*以下の課題:*
(A) 読解文のうち、「古城川を超える。大仏殿前の信」から「されていることに注意しよう。」まで(その語句も含める)をそのまま書き写せ。
(B) 記録のうち、「Find the location」を含む行から最後の行までを、「screenshot」をすべて「image」に置き換え、ほかは一切変えずに書き直せ。画像は省くこと。

*読解文:*

古城川を超える。大仏殿前の信号を右折し奈良国立博物館を左に見ながら西へ歩く。博物館本館は赤坂離宮(現・迎賓館)などを手がけた宮廷建築家片山東熊の設計により明治27(1894)年に竣工したものである。明治建築物の代表例として重要文化財に指定されている。この開館にも曲折があった。明治7年、当時の奈良県権令藤井千尋が中心となり官民合同の奈良博覧会社が設立された。翌年開催された第1回奈良博覧会は東大寺大仏殿と周囲の回廊を会場として正倉院宝物や社寺等から出品された書画・古器物・動植物標本・機械類などを陳列した。80日間の会期中に延べ17万人が訪れる大盛況であった。博覧会は(西南戦争中の明治10年を除いて)毎年開催され明治23年までに計15回を数えた。当時、東京上野にはすでに宮内省所管の博物館(東京国立博物館の前身)があったが、明治22年、東京の博物館の名称を「帝国博物館」に改めるとともに京都と奈良にもそれぞれ帝国博物館を設置することが決まった。興福寺境内の現在地に明治25年から建設工事が始まり、27年に本館が竣工し翌年4月に開館したものである。これら「博覧会」は人々に奈良の意味を知らしめる<まなざしの政治学>を体現するものであった。この「まなざし」は東京上野・京都岡崎・大阪天王寺でも展開された(吉見俊哉「博覧会の政治学・まなざしの近代」中公新書)。明後日「正倉院展」を拝見するため入館することにしている。ただし前述した本館は「なら仏像館」として役割を変えていること「正倉院展」は新館で展示されていることに注意しよう。

直進すると興福寺境内に入ってゆく。寺院に特有の土塀がない。これは廃仏毀釈の嵐の中で明治5年に興福寺の土塀や諸門などが壊されて丸裸になったことを端的に表象している。この状況を、明治時代に奈良を訪れた正岡子規は、こう詠んでいる。「秋風や 囲いもなしに 興福寺」 現在の興福寺は往時と比較すると信じられないくらいに狭い。国宝館の東側には現在の法相宗興福寺本坊がある。凄く地味だ。多くの人々に「法相宗本山」としての興福寺には関心がもたれていない。興福寺は「阿修羅像を初めとする寺宝の所有者」としての意義しか感じられていないだろう。確かに奈良時代から教義が進展していないように感じられる「唯識」なる思想に関心を寄せる人は少なかろう。が、「あらゆるものは唯わたしたちの識(心)が生み出したものだ」という考え方に私はカント哲学に通じるものを感じる。もし唯識なる思想を西洋哲学との関連で議論することが出来るのであれば、現代に通じる思想として再構築することもできるのではと安易に感じてしまう。

*演習データ:*

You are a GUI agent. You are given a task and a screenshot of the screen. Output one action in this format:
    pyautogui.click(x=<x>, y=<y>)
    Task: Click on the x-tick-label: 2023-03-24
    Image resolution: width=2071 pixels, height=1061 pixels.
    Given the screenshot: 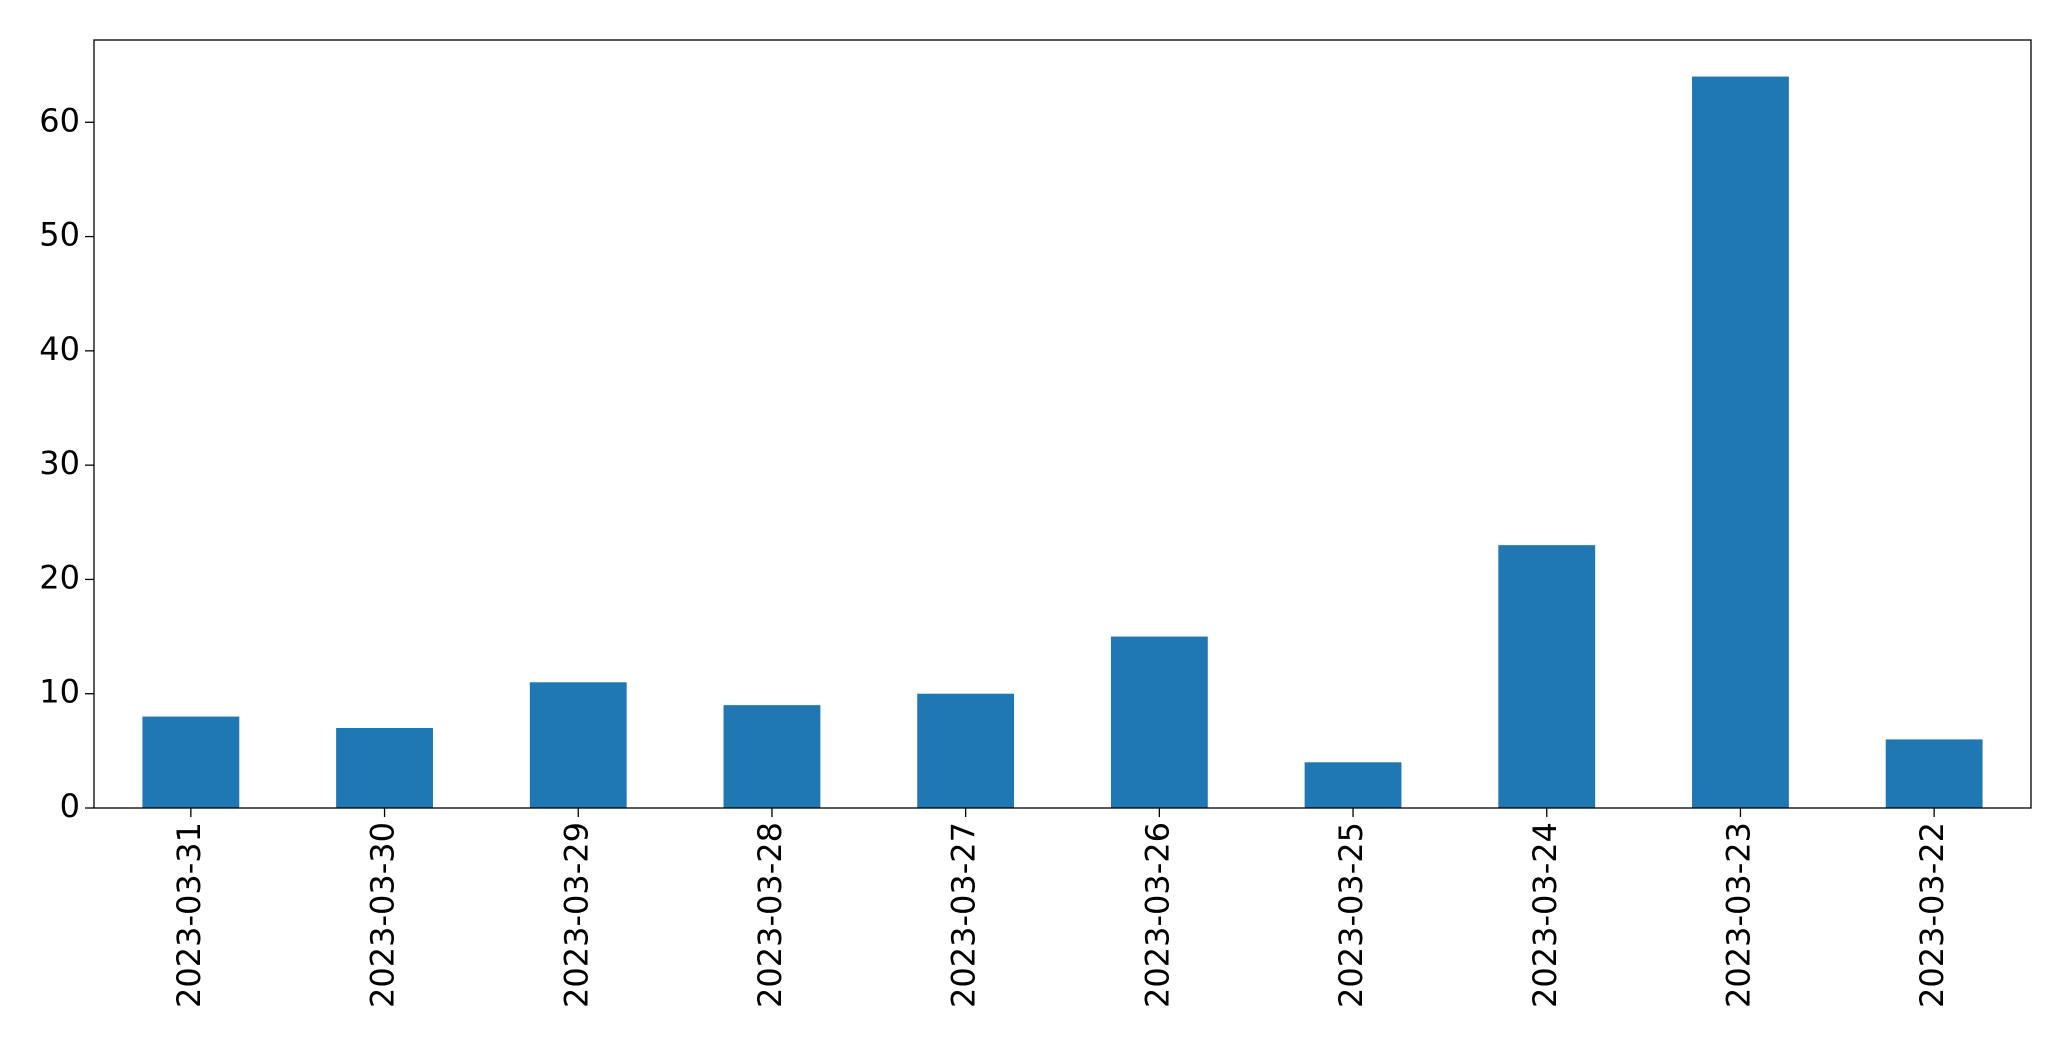 What is the action you would take?
    pyautogui.click(x=1545, y=915)
    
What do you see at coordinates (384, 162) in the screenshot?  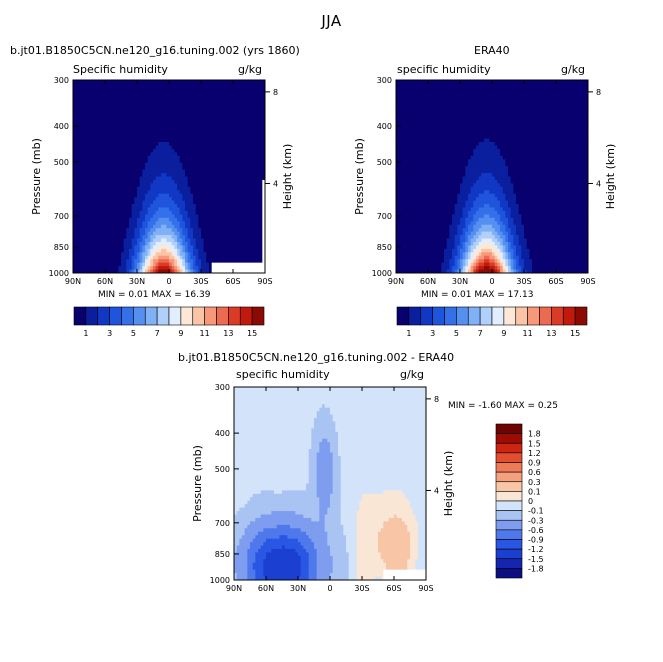 I see `panel-obs-y-tick-label: 500` at bounding box center [384, 162].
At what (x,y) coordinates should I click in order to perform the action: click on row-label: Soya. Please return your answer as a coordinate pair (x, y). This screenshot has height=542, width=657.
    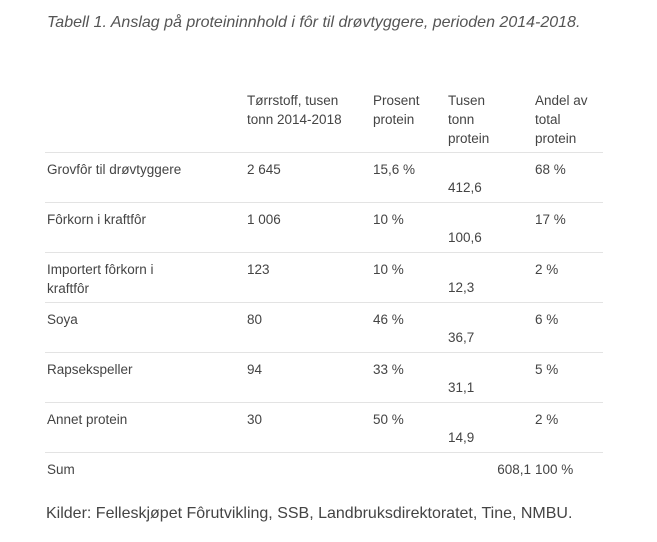
    Looking at the image, I should click on (62, 320).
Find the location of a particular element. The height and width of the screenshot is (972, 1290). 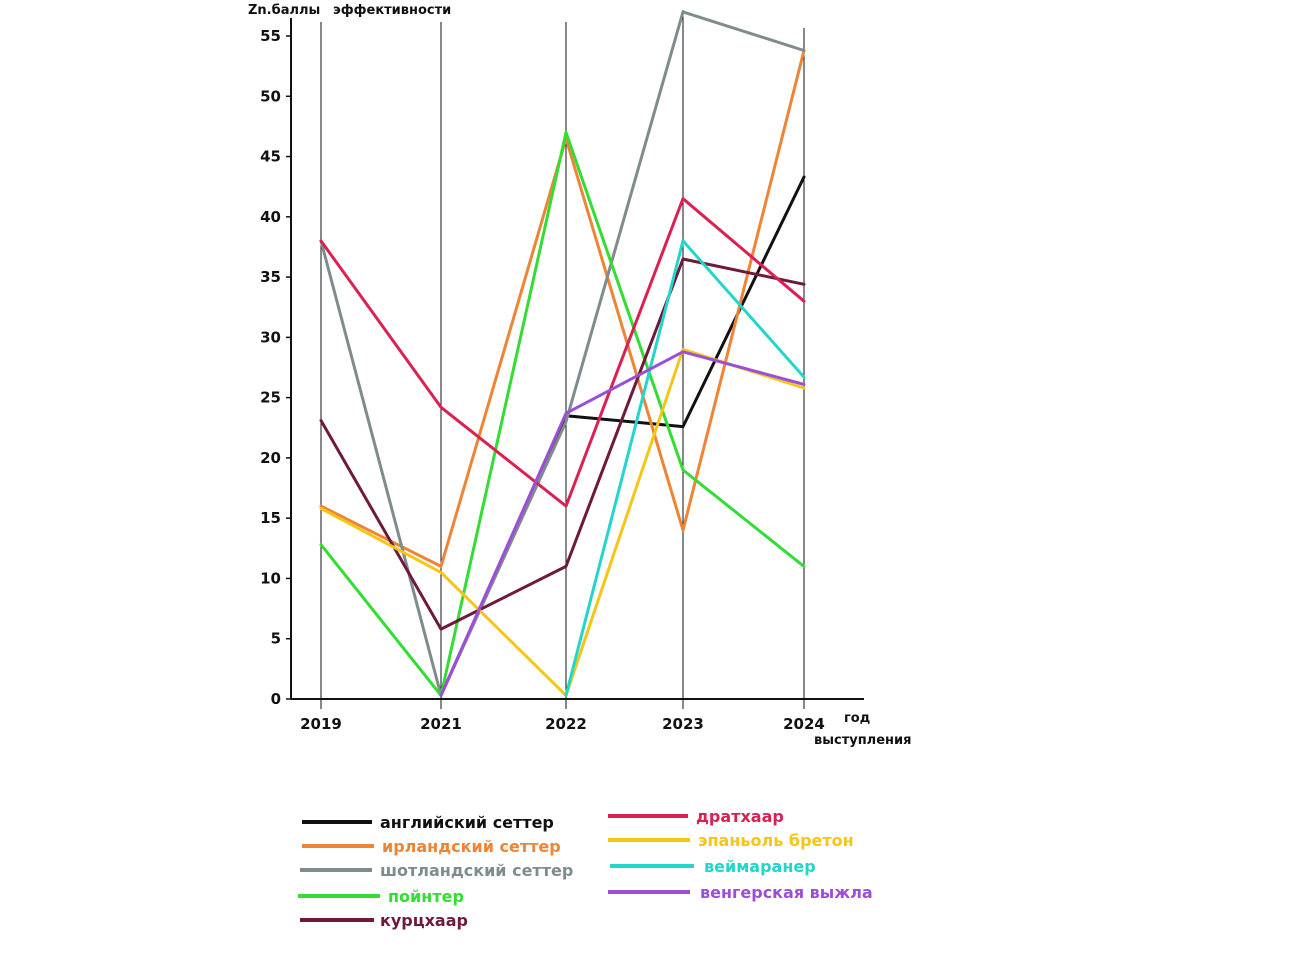

y-axis-title-part1: Zn.баллы is located at coordinates (284, 10).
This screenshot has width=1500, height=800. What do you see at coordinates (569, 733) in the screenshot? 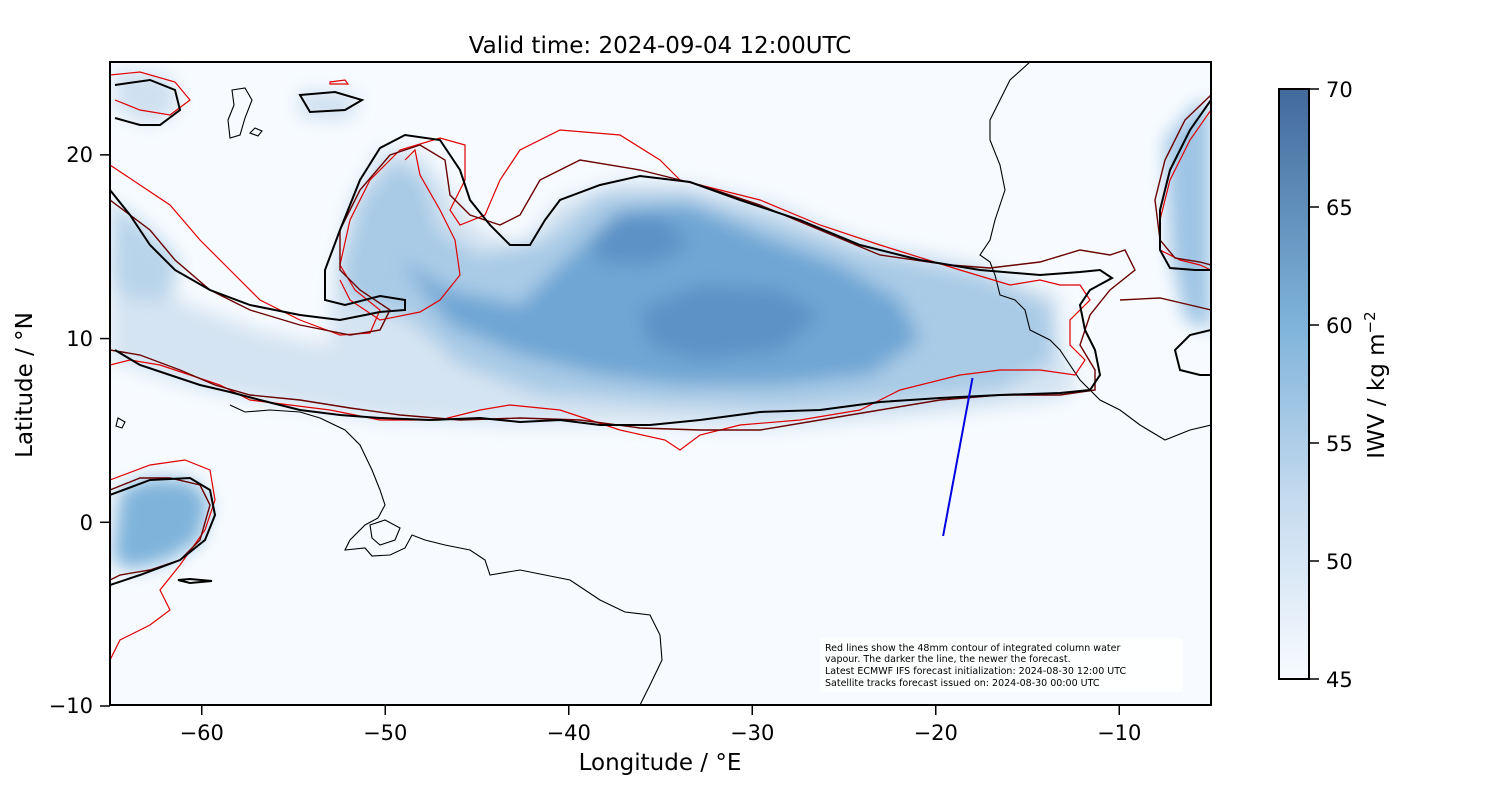
I see `x-tick-label: −40` at bounding box center [569, 733].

*解答一覧:*
(A)
古城川を超える。大仏殿前の信号を右折し奈良国立博物館を左に見ながら西へ歩く。博物館本館は赤坂離宮(現・迎賓館)などを手がけた宮廷建築家片山東熊の設計により明治27(1894)年に竣工したものである。明治建築物の代表例として重要文化財に指定されている。この開館にも曲折があった。明治7年、当時の奈良県権令藤井千尋が中心となり官民合同の奈良博覧会社が設立された。翌年開催された第1回奈良博覧会は東大寺大仏殿と周囲の回廊を会場として正倉院宝物や社寺等から出品された書画・古器物・動植物標本・機械類などを陳列した。80日間の会期中に延べ17万人が訪れる大盛況であった。博覧会は(西南戦争中の明治10年を除いて)毎年開催され明治23年までに計15回を数えた。当時、東京上野にはすでに宮内省所管の博物館(東京国立博物館の前身)があったが、明治22年、東京の博物館の名称を「帝国博物館」に改めるとともに京都と奈良にもそれぞれ帝国博物館を設置することが決まった。興福寺境内の現在地に明治25年から建設工事が始まり、27年に本館が竣工し翌年4月に開館したものである。これら「博覧会」は人々に奈良の意味を知らしめる<まなざしの政治学>を体現するものであった。この「まなざし」は東京上野・京都岡崎・大阪天王寺でも展開された(吉見俊哉「博覧会の政治学・まなざしの近代」中公新書)。明後日「正倉院展」を拝見するため入館することにしている。ただし前述した本館は「なら仏像館」として役割を変えていること「正倉院展」は新館で展示されていることに注意しよう。

(B)
Find the location of a particular element. The height and width of the image is (972, 1290). 

y-axis-title-part1: Zn.баллы is located at coordinates (284, 10).
This image has width=1500, height=800. What do you see at coordinates (569, 733) in the image? 
I see `x-tick-label: −40` at bounding box center [569, 733].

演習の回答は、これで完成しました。